··· Fuente ···

Durante décadas, la desigualdad económica ha sido el elefante invisible en el debate político global. Todos saben que existe, pero pocos comprenden realmente su magnitud. Sin embargo, un nuevo experimento social sugiere algo tan contraintuitivo como revelador: cuando se informa a la ciudadanía sobre el verdadero alcance de las brechas salariales, no son los progresistas quienes cambian de opinión, sino los votantes de extrema derecha.
El hallazgo, contenido en el estudio Polarización política, desigualdad salarial y preferencias por la redistribución del Instituto de Investigación Económica y Social Aplicada de Melbourne, al que Diario Sabemos ha tenido acceso, cuestiona uno de los supuestos más arraigados de la política contemporánea: que las actitudes hacia la redistribución y la justicia social están ancladas en valores ideológicos inamovibles. En realidad, la información (cuando se presenta con datos simples y verificables) puede ser una herramienta mucho más transformadora de lo que los estrategas políticos y los economistas suponían.
Desnudar las percepciones
El estudio, llevado a cabo en varios países de la OCDE, partía de una premisa sencilla pero radical: medir cómo reaccionan distintos grupos ideológicos cuando se les muestra, sin adornos, la desigualdad real de sus economías. Los investigadores dividieron a los encuestados en tres grupos. El primero, el grupo de control, no recibió ninguna información. A los otros dos (los “tratados”) se les presentaron datos concretos: la relación entre los salarios de los directores ejecutivos y los trabajadores promedio, o la brecha entre el 10% más rico y el 10% más pobre.
El resultado desafió las expectativas académicas. En promedio, los datos apenas alteraron las preferencias generales de la población respecto a la redistribución fiscal o el gasto social. Pero, entre los votantes de extrema derecha el efecto fue sorprendente. Al conocer la magnitud de las desigualdades, su apoyo a políticas redistributivas (como el aumento de impuestos a los más ricos o un mayor gasto público en educación y sanidad) se disparó. En algunos casos, según indica el informe, la distancia entre la extrema derecha y la izquierda se redujo a la mitad.
Lo más notable fue que este cambio no implicó una conversión ideológica. Los votantes de extrema derecha no alteraron sus creencias sobre la meritocracia ni su desconfianza hacia los sindicatos. Simplemente, al confrontar cifras concretas (por ejemplo, que un directivo promedio gana más de 200 veces lo que un trabajador medio), muchos consideraron que el nivel de desigualdad había cruzado una línea de injusticia que justificaba la intervención del Estado.

··· Extracto de datos ···

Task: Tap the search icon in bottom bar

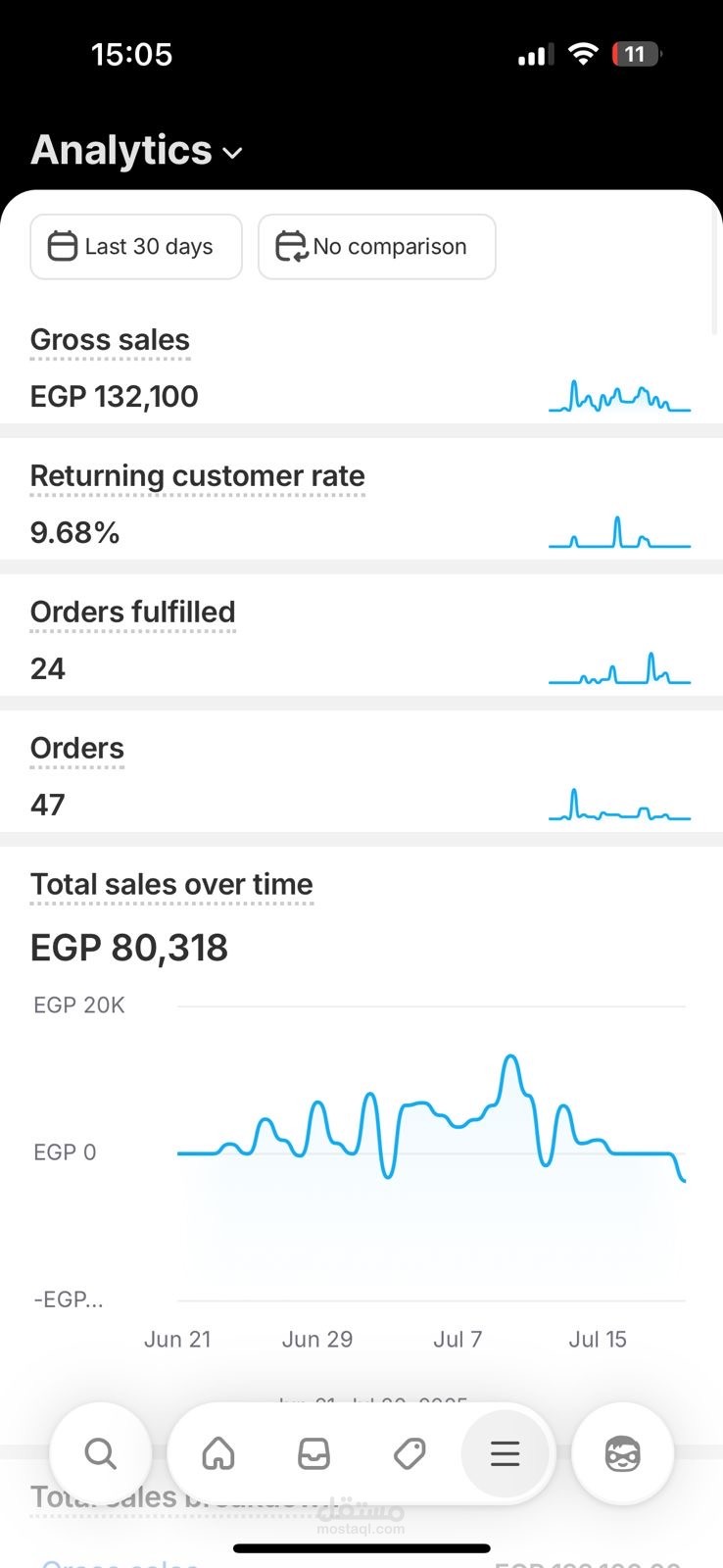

···

Consigna A:
Por favor, repite del artículo sobre desigualdad y redistribución todo lo que va desde "Lo más notable" hasta "intervención del Estado.", sin cambiar nada.
Consigna B:
Según el artículo sobre desigualdad y redistribución, ¿por qué muchos votantes de extrema derecha pasaron a apoyar políticas redistributivas si no cambiaron sus creencias ideológicas? Explícalo en una a tres oraciones.
Consigna C:
Prolonga el artículo sobre desigualdad y redistribución a partir de su última oración.

Respuesta escrita A:
Lo más notable fue que este cambio no implicó una conversión ideológica. Los votantes de extrema derecha no alteraron sus creencias sobre la meritocracia ni su desconfianza hacia los sindicatos. Simplemente, al confrontar cifras concretas (por ejemplo, que un directivo promedio gana más de 200 veces lo que un trabajador medio), muchos consideraron que el nivel de desigualdad había cruzado una línea de injusticia que justificaba la intervención del Estado.

Respuesta escrita B:
Al ver cifras concretas, como que un directivo promedio gana más de 200 veces lo que un trabajador medio, muchos consideraron que la desigualdad había cruzado una línea de injusticia. Esa injusticia, a su juicio, justificaba la intervención del Estado. Ocurrió sin que abandonaran su fe en la meritocracia ni su desconfianza hacia los sindicatos.

Respuesta escrita C:
La percepción pesa más que la ideología
Estos hallazgos reavivan un viejo debate sobre las bases cognitivas del voto. La resistencia de los votantes de derecha a las políticas redistributivas no parece ser tanto un asunto de valores morales, sino de información o, más precisamente, de desinformación estructural. Numerosos estudios anteriores han demostrado que las percepciones sobre la desigualdad son sistemáticamente erróneas: la mayoría de las personas subestima lo concentrada que está la riqueza o cuánto ganan realmente las élites económicas.
En otras palabras, no se trata de que los votantes conservadores celebren la desigualdad; más bien, muchos desconocen su verdadero alcance. Cuando ese velo se levanta, las fronteras ideológicas se vuelven porosas.
El estudio revela algo más profundo: las actitudes económicas no son tan rígidas como las identidades políticas. A diferencia de temas como la inmigración o la seguridad, las cuestiones distributivas parecen sensibles a la evidencia empírica. Esto sugiere que, incluso en sociedades polarizadas, la comunicación efectiva, la exposición a hechos verificables, puede abrir grietas en los muros de la desconfianza política.
La farsa de la polarización inmutable
Durante años, los analistas han asumido que el auge de la extrema derecha en Europa y Estados Unidos se sustenta en una base social impermeable al dato y guiada por emociones: miedo al cambio, nostalgia económica, desconfianza hacia las élites. Sin embargo, los resultados del estudio sugieren que esa narrativa es incompleta. La extrema derecha no es necesariamente inmune a los hechos, sino selectivamente reactiva.
Cuando la información contradice su visión del mundo, tienden a rechazarla. Pero cuando confirma una intuición moral (que el sistema está amañado en favor de los poderosos), puede catalizar un cambio de actitud. Paradójicamente, esa indignación ante la desigualdad no proviene de un impulso igualitarista, sino de una percepción de ruptura del pacto moral entre esfuerzo y recompensa.
De hecho, los investigadores hallaron que los votantes de extrema derecha se mostraban especialmente sensibles a los datos que revelaban desproporciones salariales extremas. Para muchos, la desigualdad deja de ser un fenómeno estadístico y se convierte en una afrenta al ideal de justicia individual. El mensaje implícito, que el mérito ya no determina el éxito, resuena incluso entre quienes desconfían del Estado.
Política del siglo XXI
La implicación es clara: la batalla contra la desigualdad no se gana solo con políticas, sino también con pedagogía. Si la información objetiva puede reducir la brecha ideológica en materia de redistribución, los gobiernos y los medios de comunicación enfrentan una responsabilidad mayor: comunicar con claridad, sin tecnicismos ni consignas partidistas, cómo funciona realmente la economía.
En un momento en que los partidos populistas de extrema derecha dominan el discurso público en buena parte de Occidente, el hallazgo es un recordatorio de que la desinformación económica tiene consecuencias políticas tangibles. Cuanto más desdibujada esté la percepción de la realidad material, más fácil resulta manipular el resentimiento popular hacia “los otros” (inmigrantes, funcionarios, burócratas) en lugar de dirigirlo hacia las verdaderas causas estructurales de la desigualdad.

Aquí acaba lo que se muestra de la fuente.